No. They had an election and the people in charge of it claim there were no miscounts. The distinction is important.
With electronic voting machines, in the best of all possible circumstances (open source code) only a very small portion of the population is able to truly understand and verify it, and an even tinier portion of people are able to verify that the code that's available to the public is actually the code that is running on the machines when voters use them. The people who are in the position to verify that either A) have absolutely no idea how to do so, or B) are the people who would have installed the incorrect software in the first place.
If you make the machines output a physical copy of the vote which the voter then verifies then the situation is improved, but with a purely electronic voting system the entire thing is FUBAR.
"linux is just DOS with a UNIX like syntax" -- Galactic Dominator (944134)
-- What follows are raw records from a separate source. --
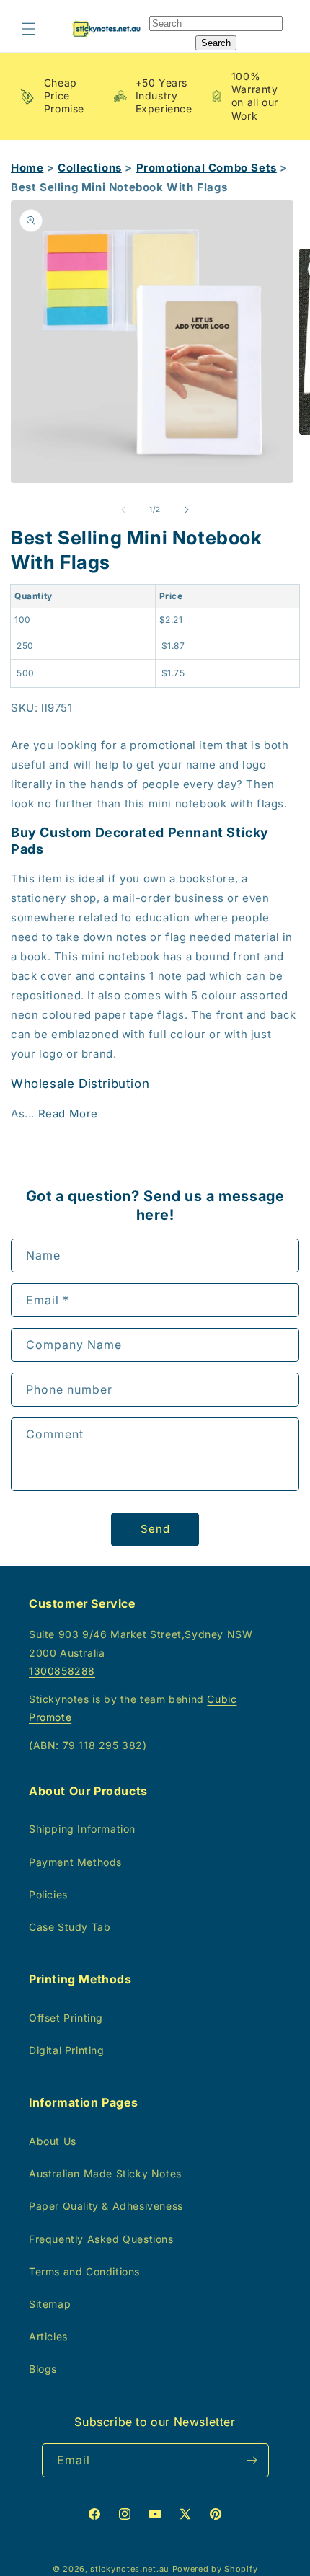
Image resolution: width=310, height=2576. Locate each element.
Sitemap (50, 2304)
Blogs (43, 2369)
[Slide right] (187, 510)
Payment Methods (75, 1862)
I used to be a deputy director at a board of elections in Ohio. The county used Diebold machines.
These systems are drastically more expensive than the older method of voting; there is absolutely no cost savings, whatsoever. It is not uncommon for poll workers to break the systems because of their ignorance or carelessness in working with the hardware. A broken Diebold voting system is VERY expensive to correct. The old systems? Cheap as dirt and easy to replace.
The likelihood of a major problem is far greater with the Diebold systems than with the older stuff. Trying to get octagenarian poll workers to successfully use hardware that they've used only a few times ever, and with little training 6 weeks prior to the election? Yah...good luck with that.
And uniformity across counties using the hardware? Hah! In the county where I worked, one single individual wrote software to "assist" in tallying the votes. I have no idea what the software did because he refused to document the software, and he refused to comment his code EVER. After he left the office he CONTINUED TO UPDATE THE SOFTWARE. I tried to figure out what it was doing by staring at the code, but that's tough when the code changes every day and the author refuses to explain even the broad outlines of how it works.
I could go on and on...but you get the idea.